In the original problem, we found ourselves dealing with \( y = 2\sqrt{u} \), where \( u = 5x + 9 \). Here, \( y \) is a function of \( u \), and \( u \) is a function of \( x \). Such nesting of functions is what gives us a composite function.

• Composite functions are essential because they allow the building of complex relationships from simpler ones.
• They necessitate applying the chain rule when finding derivatives, due to their layered nature.

This interconnected structure means that to understand the full story of how \( y \) changes with respect to \( x \), we need to consider both these layers of functions, i.e., \( y \) depending on \( u \) and \( u \) on \( x \). This brings us to the realm of differentiation through composite paths.

Differentiation is the process of finding the derivative, essentially uncovering the rate of change for functions. When functions are composite, differentiation requires a useful technique called the chain rule.

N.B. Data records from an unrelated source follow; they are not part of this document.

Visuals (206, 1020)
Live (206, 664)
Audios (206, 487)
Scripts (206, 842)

The chain rule is a formula for finding the derivative of a composite function. If you ever come across functions nested within each other, the chain rule is your go-to method. It's like peeling back layers of an onion, finding the derivative of each layer until you reach the innermost core.

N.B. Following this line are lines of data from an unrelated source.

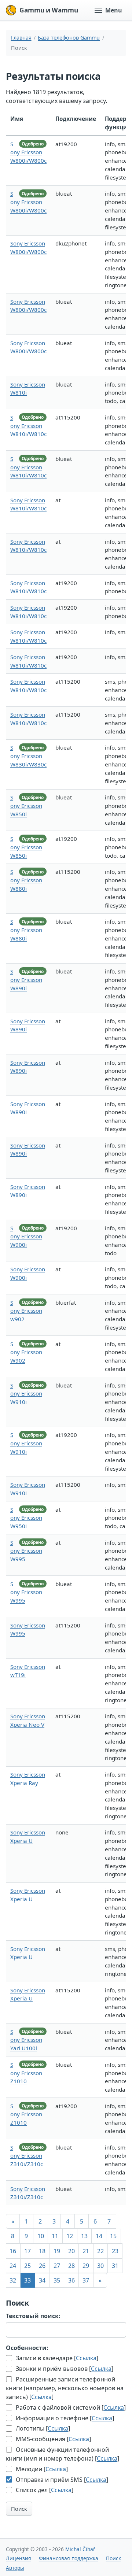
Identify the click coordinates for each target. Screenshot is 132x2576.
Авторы (15, 2567)
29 (85, 2266)
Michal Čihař (80, 2549)
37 (85, 2280)
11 (55, 2236)
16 (13, 2251)
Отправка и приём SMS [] (61, 2480)
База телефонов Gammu (69, 37)
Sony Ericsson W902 (26, 1352)
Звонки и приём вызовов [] (63, 2369)
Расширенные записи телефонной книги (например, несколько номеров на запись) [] (65, 2388)
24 (13, 2266)
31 (115, 2266)
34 (42, 2280)
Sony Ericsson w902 (26, 1311)
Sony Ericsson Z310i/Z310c (26, 2156)
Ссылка (86, 2358)
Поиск (19, 2508)
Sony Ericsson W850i (26, 806)
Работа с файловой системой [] (70, 2407)
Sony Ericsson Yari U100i (26, 2040)
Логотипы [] (42, 2428)
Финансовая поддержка (68, 2558)
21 (85, 2251)
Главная (21, 37)
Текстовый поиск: (33, 2316)
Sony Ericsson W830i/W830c (28, 756)
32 (13, 2280)
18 (42, 2251)
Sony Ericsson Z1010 (26, 2073)
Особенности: (27, 2348)
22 (100, 2251)
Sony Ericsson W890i (26, 980)
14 (99, 2236)
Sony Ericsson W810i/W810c (28, 426)
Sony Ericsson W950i (26, 1518)
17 (27, 2251)
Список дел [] (43, 2490)
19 (57, 2251)
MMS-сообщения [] (52, 2439)
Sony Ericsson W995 (26, 1551)
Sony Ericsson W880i (26, 880)
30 (100, 2266)
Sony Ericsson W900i (26, 1236)
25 (27, 2266)
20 (71, 2251)
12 (69, 2236)
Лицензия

In our exercise with \( y \) and \( u \), the chain rule lets us combine \( \frac{dy}{du} \) and \( \frac{du}{dx} \) to determine \( \frac{dy}{dx} \). The rule can be stated as: the derivative of the composite \( y(f(x)) \) is \( \frac{dy}{du} \times \frac{du}{dx} \). In simpler terms, it's the product of the derivative of the outer function evaluated at the inner function times the derivative of the inner function.

• For our case, \( \frac{dy}{dx} = \frac{1}{\sqrt{u}} \times 5 \).
• This carries through as \( \frac{5}{\sqrt{5x + 9}} \) once you substitute \( u = 5x + 9 \) back in.
• This answers how \( y \) finally changes relative to \( x \).

Through these steps, the chain rule simplifies and makes the differentiation of complex functions much more manageable.